Baecher, 35, added: “We make sure their welfare is always monitored physically as well as emotionally.”
Detoxing is a big issue and it isn’t just from smoking, coffee or sugar. Technology and city life is also a big thing.
Helping celebrities with fears and phobias is also a huge part of Baecher’s day to day on set.
Baecher meets all celebrities before they go in to the jungle, assessing their mental health. She is of course on hand during the show but also makes herself available to the celebrities when they leave the jungle.
“It is before, during and after that I help them assimilate and process the experience,” she said.
“It is a huge in all respects, not knowing what is going on.
“For these celebrities, they are not accustomed to uncertainty and they are usually high achievers, which means that they have control over their world and what they are doing so if you take away all of that, they have to learn to deal with not knowing.

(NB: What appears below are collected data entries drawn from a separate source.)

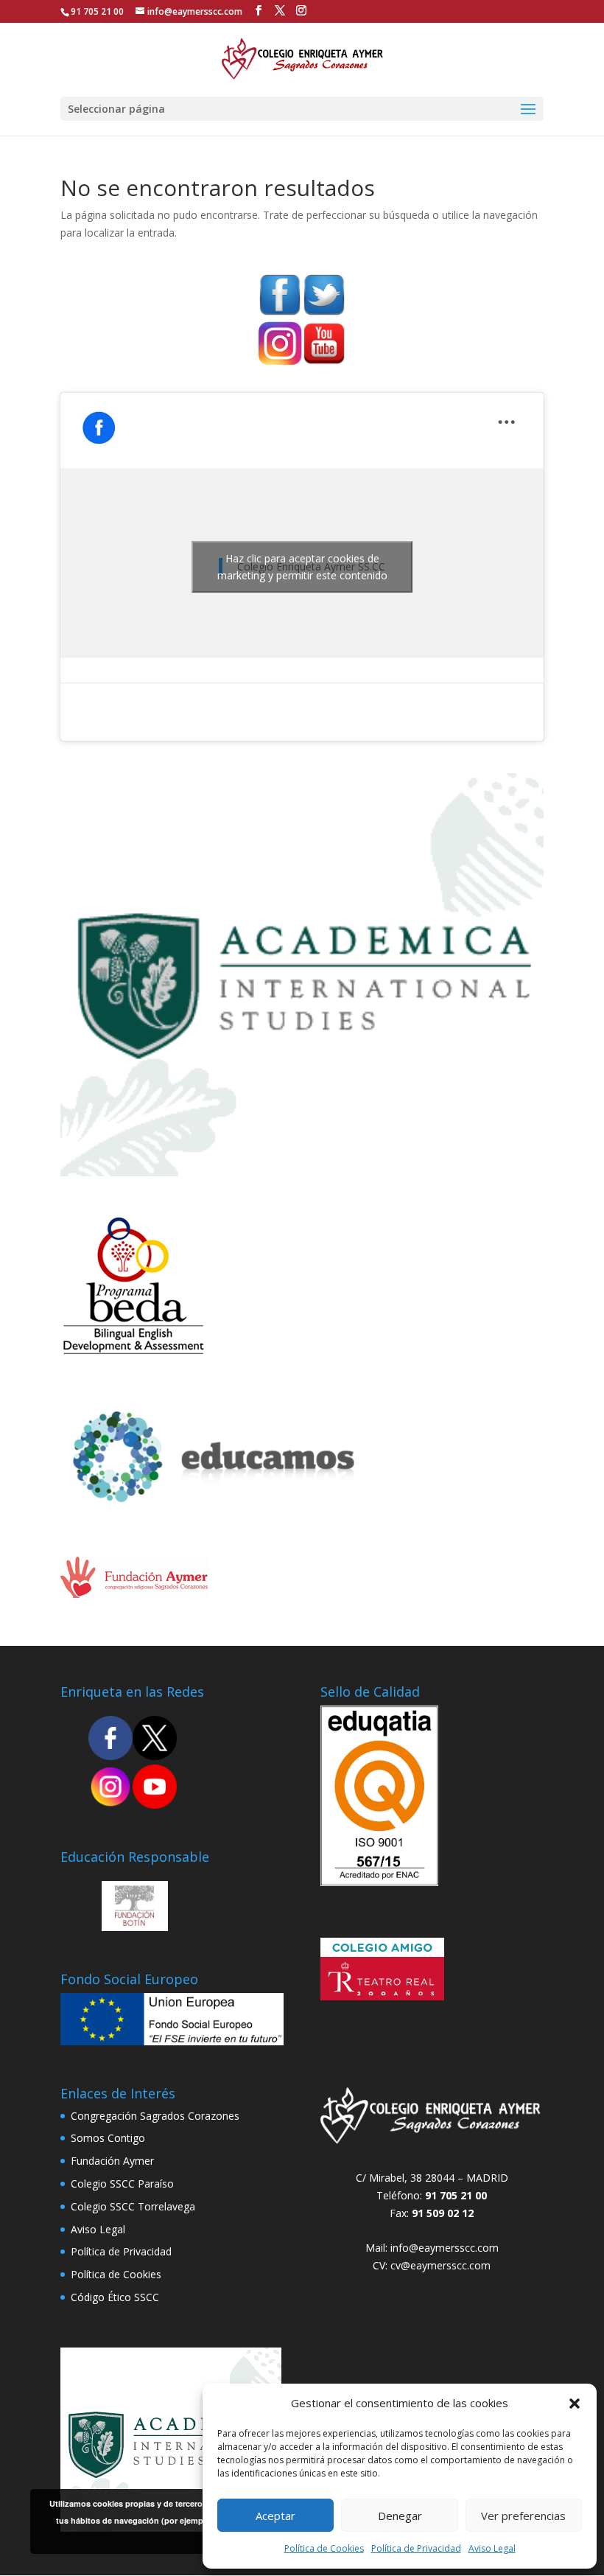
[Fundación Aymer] (134, 1594)
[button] (574, 2403)
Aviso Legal (492, 2548)
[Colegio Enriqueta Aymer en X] (155, 1756)
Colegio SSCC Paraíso (122, 2184)
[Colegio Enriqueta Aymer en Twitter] (324, 313)
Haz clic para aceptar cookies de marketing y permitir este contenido (302, 566)
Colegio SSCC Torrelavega (133, 2206)
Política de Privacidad (416, 2548)
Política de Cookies (324, 2548)
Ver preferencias (523, 2515)
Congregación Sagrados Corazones (155, 2116)
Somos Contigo (108, 2138)
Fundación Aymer (112, 2161)
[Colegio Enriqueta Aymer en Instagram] (280, 362)
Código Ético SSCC (115, 2297)
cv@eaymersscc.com (440, 2265)
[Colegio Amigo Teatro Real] (382, 1996)
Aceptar (275, 2515)
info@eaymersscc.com (444, 2248)
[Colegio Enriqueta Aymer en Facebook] (280, 313)
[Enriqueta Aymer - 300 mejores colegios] (302, 1172)
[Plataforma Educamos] (134, 1351)
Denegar (400, 2515)
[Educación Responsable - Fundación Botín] (135, 1927)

“That goes on throughout, then there are the fears and phobias, then there is living with people they don’t choose or know. And once they’ve finally settled and enjoying the simplicity of a stimulus free world, they come out and go straight back into the world and it is sensory overload.
“It can be really overwhelming and the energy it takes can be quite significant so we teach them how to manage that.”

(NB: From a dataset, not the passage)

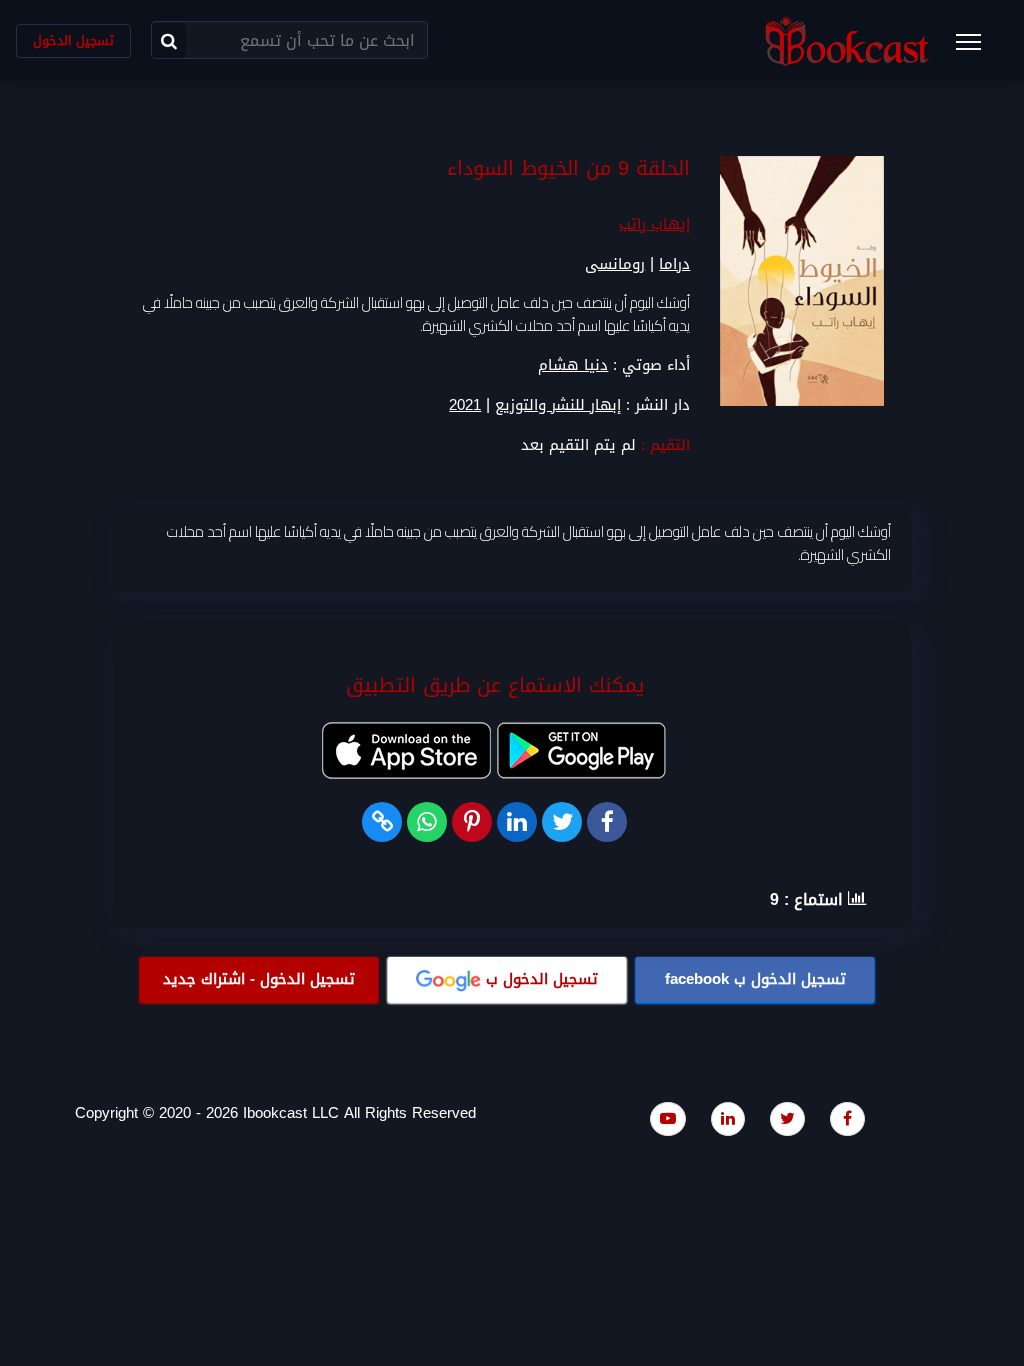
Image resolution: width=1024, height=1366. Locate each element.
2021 (465, 405)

Medical facilities on site are better than most hospitals within a couple of hundred kilometre radius.
Led by doctor Riesa Jansen van Rensburg, the facility is able to accommodate any emergency, including minor operations.
“We are pretty well jacked up here,” she said. “We’ve got helicopters on standby, an ambulance on the ground here and a team of paramedics with more than 50 years of experience combined.”
Someone from the medical team is on site 24 hours a day, seven days a week to look after the celebrities, and crew.
They are also on hand to work with production on the various challenges for the show.
While highly venomous snakes like Mozambique spitting cobra, boomslang, black mamba and puff adder are native to the area, government regulations mean anti-venom is not kept on site.
“In South Africa we have very specific criteria for when to use anti venom and also you have to use it within a theatre facility,” she explained. “We haven’t had any wild snake bites but every now and then the critter guys get munched on by a snake.”
* The journalist is in South Africa as a guest of Channel Ten.